Philips’ journey to this high-stakes public role was not one he ever planned for. Born into a medical family in Kerala — his father is one of the state’s most celebrated gastroenterologists — Philips initially dreamed of a career in writing and film, not medicine. He failed his first medical entrance exam, spent nine miserable months in a cramped residential coaching center, and only entered the field after a second attempt. It was not until his residency at a under-resourced 3,500-bed public hospital in Kolkata that he found his calling: watching overworked, under-resourced clinicians deliver compassionate care to desperate patients, he saw the profound human impact of medicine that he had never recognized before.
After training in hepatology in Delhi and returning to Kerala to help rebuild his family’s medical practice following a corporate takeover, Philips began to encounter a pattern of preventable harm that would shape the rest of his career. Time and again, he treated patients with severe liver damage caused by unregulated herbal remedies and homemade alternative treatments, marketed as safe and natural to millions of trusting Indians. One case that haunts him still: a six-year-old child brought to his clinic with acute liver failure after her family gave her a homemade herbal concoction to treat a common cold and fever.

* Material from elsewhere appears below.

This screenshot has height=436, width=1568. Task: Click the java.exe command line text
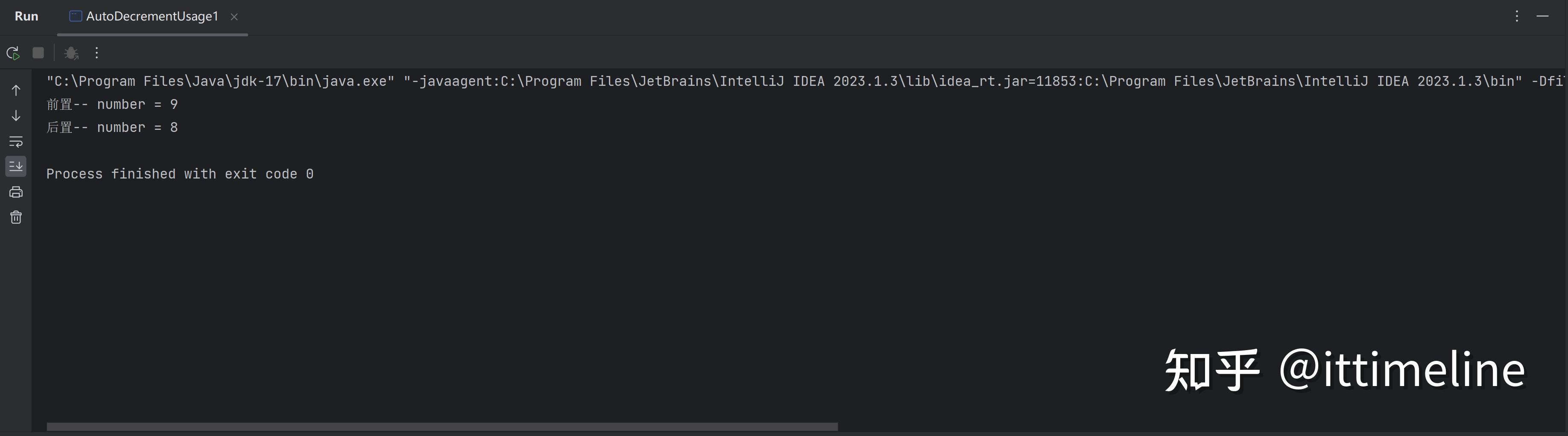coord(804,81)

That tragedy pushed Philips to formalize his research into the harms of unregulated traditional medicine. He immersed himself in the scientific and historical background of Indian alternative systems, published dozens of peer-reviewed studies documenting the link between traditional remedies and liver injury, and began sharing his clinical findings and research on social media to educate the public. When the Ayush Ministry disputed one of his published studies, he responded with a detailed, evidence-based rebuttal and continued his work. He has also led crowdfunded independent investigations into contaminated protein powders and low-quality generic drugs sold across India, and recently published a book documenting his experiences as a clinician.
Today, Philips limits his practice to just 25 patients a day — a fraction of the volume most of his peers see, a choice he made after the emotional toll of constantly caring for terminally ill liver patients and a near-fatal car crash while taking an urgent work call. Four years ago, he gave up drinking entirely, explaining that he could not ask his patients with alcohol-related liver disease to stop drinking if he continued the habit himself. Away from the clinic and social media, he is an avid gamer who prioritizes time with his wife and children, a far cry from his combative online image. His wife Teena, who has been with him since his residency in Kolkata, puts the difference simply: “He’s very patient… He’s not like that on social media. As a person, no.”

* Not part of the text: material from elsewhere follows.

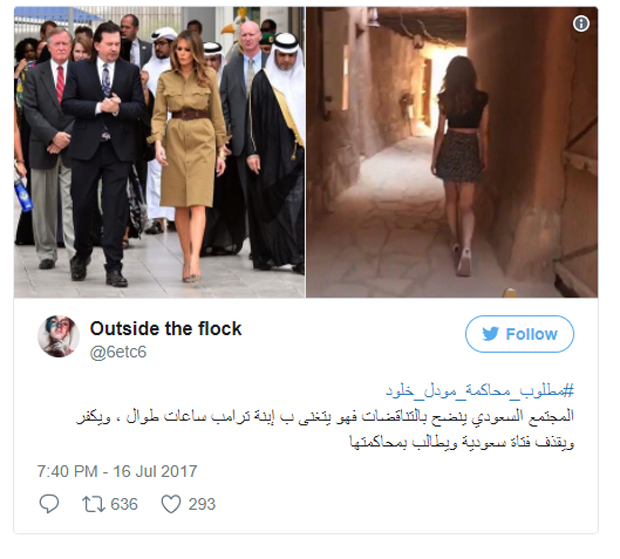Click the word Follow label
This screenshot has height=559, width=620.
coord(531,334)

The personal and professional cost of Philips’ activism has been steep. He has spent millions of rupees on legal defense, despite some pro bono representation from sympathetic lawyers. A close colleague left India after being detained for questioning over a co-authored paper, and many researchers now refuse to be named on studies he publishes. He has received threats against his family, a burden that brings the fierce advocate to tears when he speaks of it, and he now takes constant safety precautions to protect his loved ones.

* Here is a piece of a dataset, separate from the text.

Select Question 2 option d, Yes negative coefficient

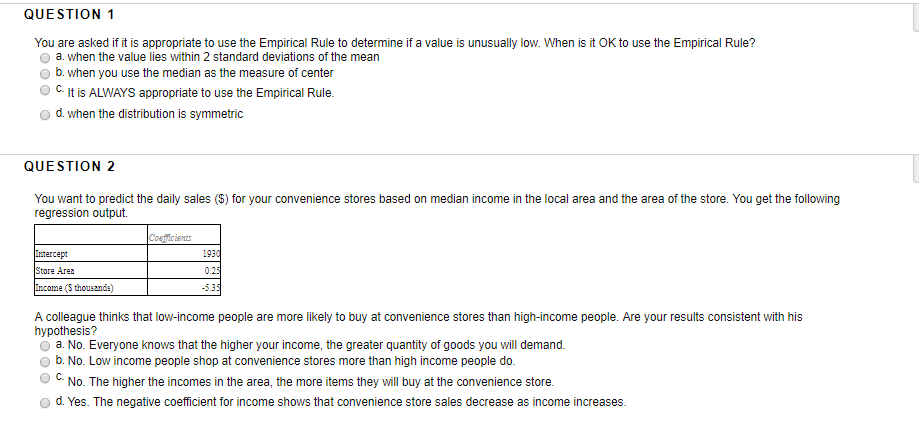45,403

Still, Philips refuses to step back. For him, the work of informing the public about the risks of unregulated alternative medicine is worth any personal sacrifice. “Even before I started paying for legal expenses, I was already paying from my own pocket to analyse these medications,” he says. “The whole aspect of somebody being there for the public, letting them know the truth they would never know about — I think this is much more important than looking at your own safety and comfort.” “I want my children to remember me as somebody who stood for what he believed was right,” he adds.